Yes its a vertilier - how did you land at 189 lb/ft -

the Cummins 4BT uses a VE and twists out 355 lb/ft easily

sami_voodoo (sami_voodoo) 2010-07-07 06:10:05 +0500 #49

It's the diameter of the plunger and the stroke on the swash plate that dictates the fuel flow to each injector. Going by the Bosch Diesel Engine Management book, we'll try to decipher the pump codes. Look for the model number on the injection pump, it should look like this:

V E 4 / 9 F 2200 L 12

V = Distributor Injection Pump
E/R = Axial Piston / Radial Piston high pressure pump
4 = Number of high pressure outlets
9 = Pump plunger diameter
F/E/M = Mechanical Governor / Electric Actuator Mechanism / High Pressure Solenoid Valve
2200 = Upper nominal pump speed (half engine speed for 4 stroke engine)
L/R = Counterclockwise / Clockwise rotation (viewed toward pump drive)
12 = Type code

I think the VE pumps on the Cummins are of the 11 or 12 mm variety. In addition, they've got a longer stroke, from memory it was 5.5 mm instead of 4.5. Doing a bit of math:

Area increase of plunger wrt 9mm plunger is = (12/9)^2 = 1.78
Stroke increase of plunger wrt 9mm plunger is = (5.5/4.5) = 1.22

Multiply the two increases and you've got a net fuel flow increase wrt the "smaller" injection pump = 2.17

189 * 2.17 = 410 lb-ft

There's your increase in torque.

As for my original guesstimation of 189 lb-ft, that was based on the basic specification (9 mm plungers - 4.5 mm stroke) VE pump producing 30kW per cylinder at 4000 RPM. That corresponds to more or less 236 lb-ft at the crank. I deducted (rightly or wrongly, you decide) 20% to fall at a wheel torque figure of 189 lb-ft.
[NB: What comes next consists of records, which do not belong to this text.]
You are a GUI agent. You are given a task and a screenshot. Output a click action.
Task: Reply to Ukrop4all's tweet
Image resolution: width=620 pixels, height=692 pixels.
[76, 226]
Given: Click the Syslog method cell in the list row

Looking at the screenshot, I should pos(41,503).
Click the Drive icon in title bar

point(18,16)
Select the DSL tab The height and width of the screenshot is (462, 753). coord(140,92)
p.s. I'm still a bit foggy about the plunger stroke figure. I suppose you'll have a better measured value?

Xulfiqar (Xulfiqar) 2010-07-08 01:30:20 +0500 #50

the pump code decipher is correct Thats how I select a pump for purchase - and when doing up a pump - you also have to consider the internal pump advance - metering sleeve and surely very surely the pump stroke..

What you are considering is near max engine speed, thats why the LDA is on the pump, the max torque comes in strong at low revs and keeps it there by increasing fuelling on boost and keeping the rev cut governor at bay - the max allowed engine speed is dictated by the fuelling governor which will proceed to reduce fuelling gradually till it dies at max revs. unless you have a solid shimmed governor - (heat problem)

but anyway - you are nearly there - but considering boost compensation on the pump pushing the full load screw farther away - it will literally flow double the stock fuelling.. But the pump is usually a hybrid or custom job.

You are on the dead right track on the VE fuelling technique - just peer into it further, - btw the stroke of any certain VE pump is different across different pumps

sami_voodoo (sami_voodoo) 2010-07-08 07:09:16 +0500 #51

Xulfiqar;2290692:

the pump code decipher is correct Thats how I select a pump for purchase - and when doing up a pump - you also have to consider the internal pump advance - metering sleeve and surely very surely the pump stroke..

What you are considering is near max engine speed, thats why the LDA is on the pump, the max torque comes in strong at low revs and keeps it there by increasing fuelling on boost and keeping the rev cut governor at bay - the max allowed engine speed is dictated by the fuelling governor which will proceed to reduce fuelling gradually till it dies at max revs. unless you have a solid shimmed governor - (heat problem)

but anyway - you are nearly there - but considering boost compensation on the pump pushing the full load screw farther away - it will literally flow double the stock fuelling.. But the pump is usually a hybrid or custom job.

You are on the dead right track on the VE fuelling technique - just peer into it further, - btw the stroke of any certain VE pump is different across different pumps

It is impossible for a mechanical governor to cut fuel off sharply at the maximum RPM. It has to start cutting off fuel quite early in RPM range. This would explain the Torque curve that we see posted by the OP. In common-rail systems, you can stay on max torque almost till the end of the RPM range where you can cut it off sharply. You can actually feel it as you're driving along. I've driven quite a few common rail diesel powered cars of diffeirng power and displacements, and all of them pull well until around the redline, then in 500 RPM, they go dead, like they hit a brick wall.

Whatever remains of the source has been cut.